▶ [Record excerpts]

------------------------------

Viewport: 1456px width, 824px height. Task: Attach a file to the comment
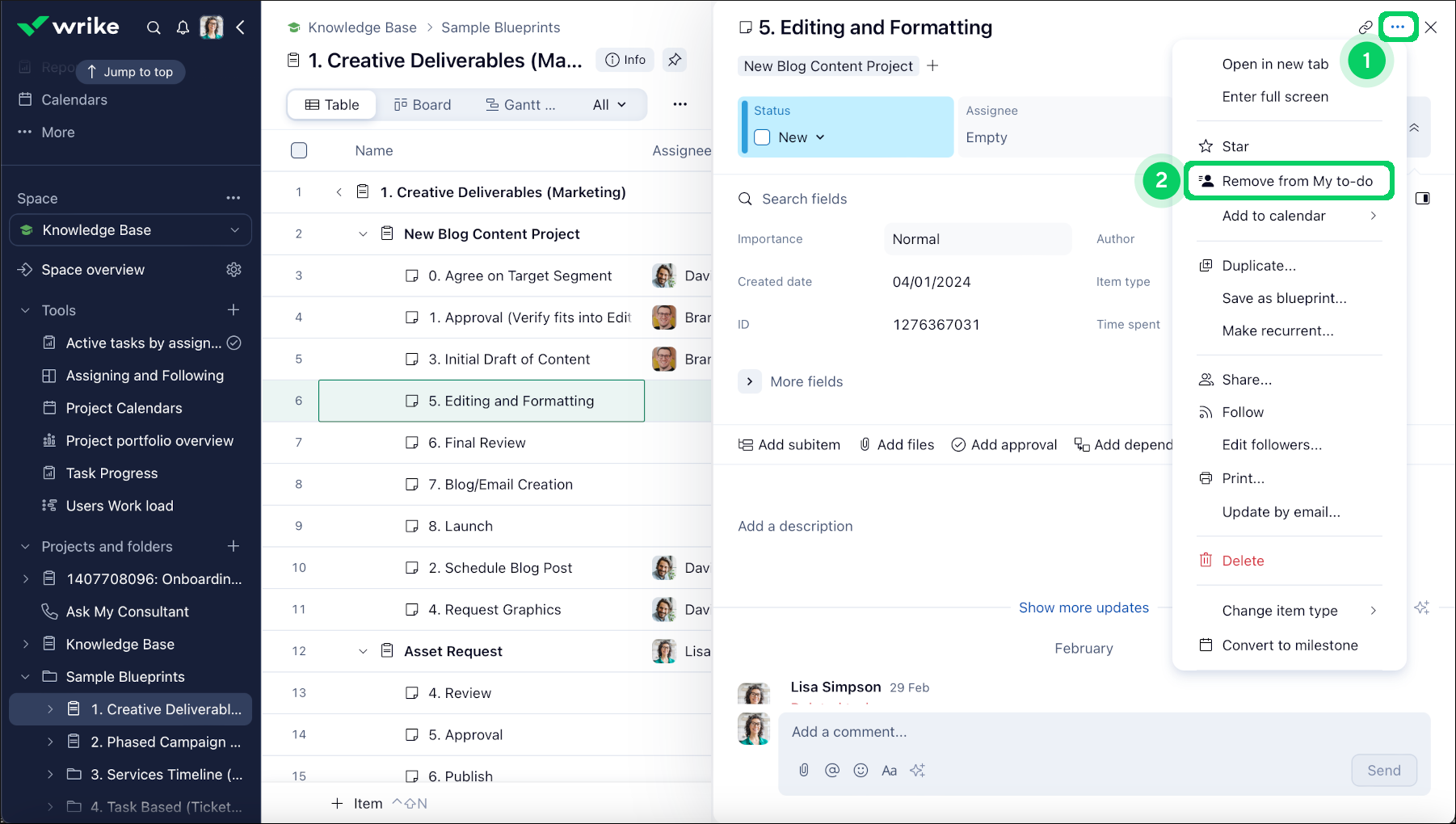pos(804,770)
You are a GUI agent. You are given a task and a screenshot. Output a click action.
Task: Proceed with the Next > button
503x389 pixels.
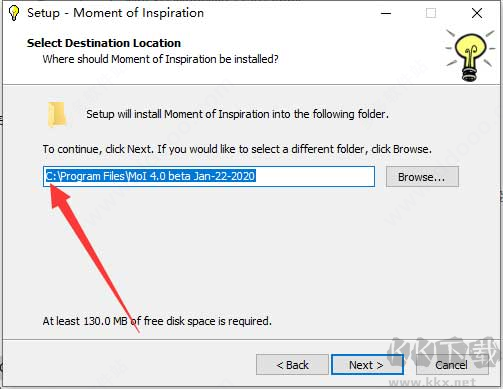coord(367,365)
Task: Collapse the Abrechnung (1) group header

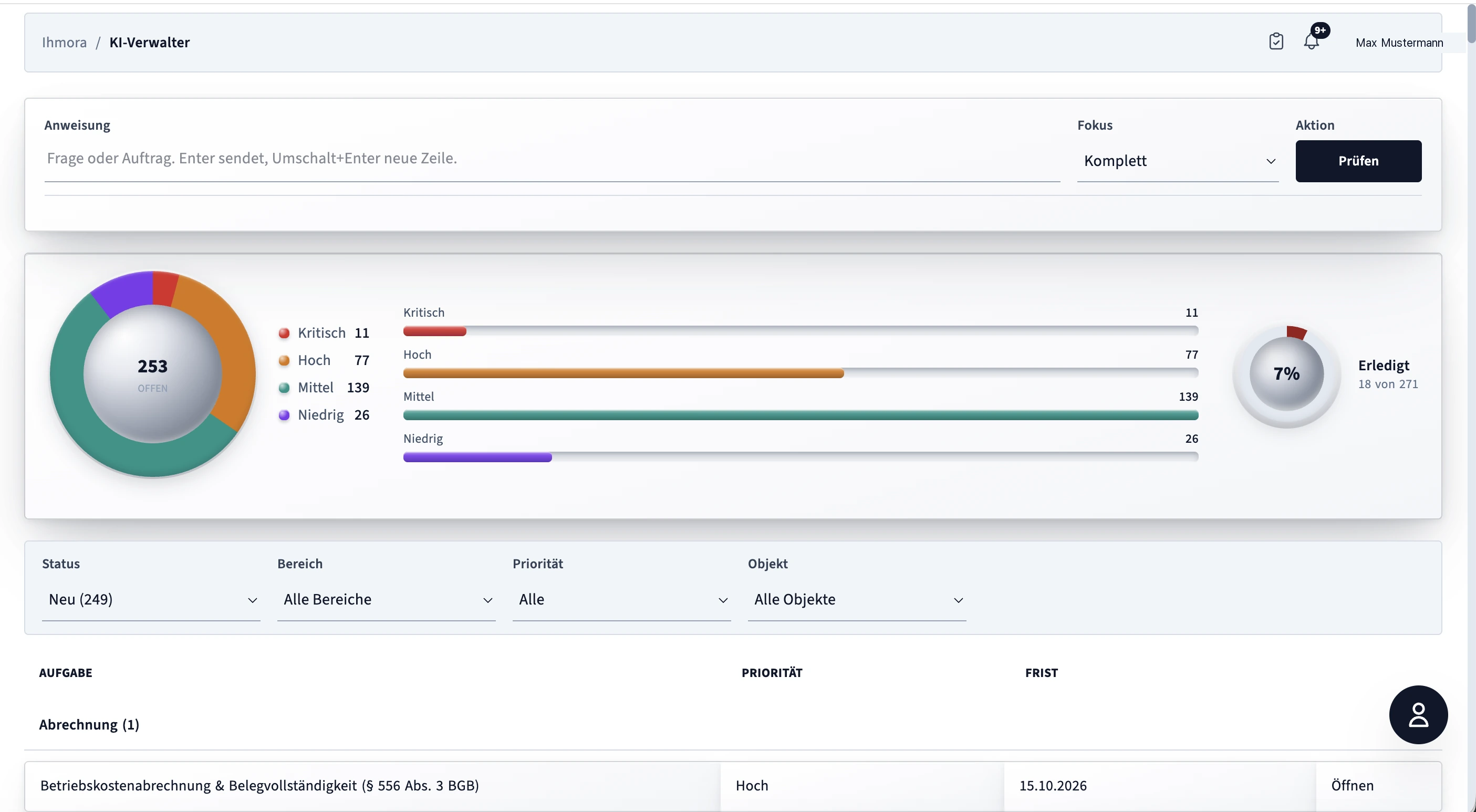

------------------------------

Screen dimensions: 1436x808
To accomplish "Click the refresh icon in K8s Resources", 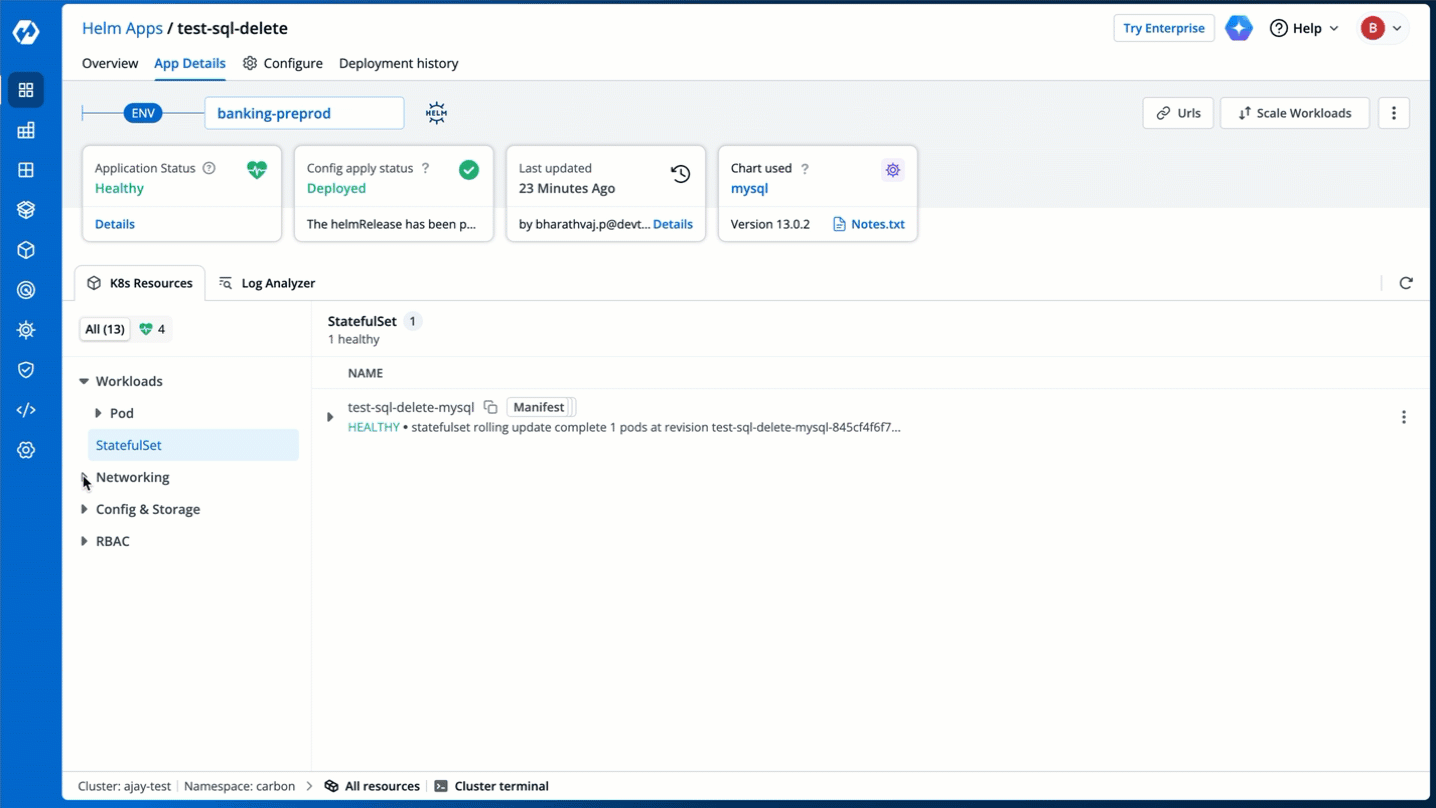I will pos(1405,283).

------------------------------

▶ [Work item] Starting at the line with "Viewport: 1456px width, 824px" and finishing at the line with "Task: Collapse the", copy the material above exactly, both lines included. Nothing else goes in, and no pictures.

▶ [Your response]
Viewport: 1456px width, 824px height. Task: Attach a file to the comment
pos(804,770)
You are a GUI agent. You are given a task and a screenshot. Output a click action.
Task: Proceed with the Next > button
503x389 pixels.
coord(367,365)
Task: Collapse the Abrechnung (1) group header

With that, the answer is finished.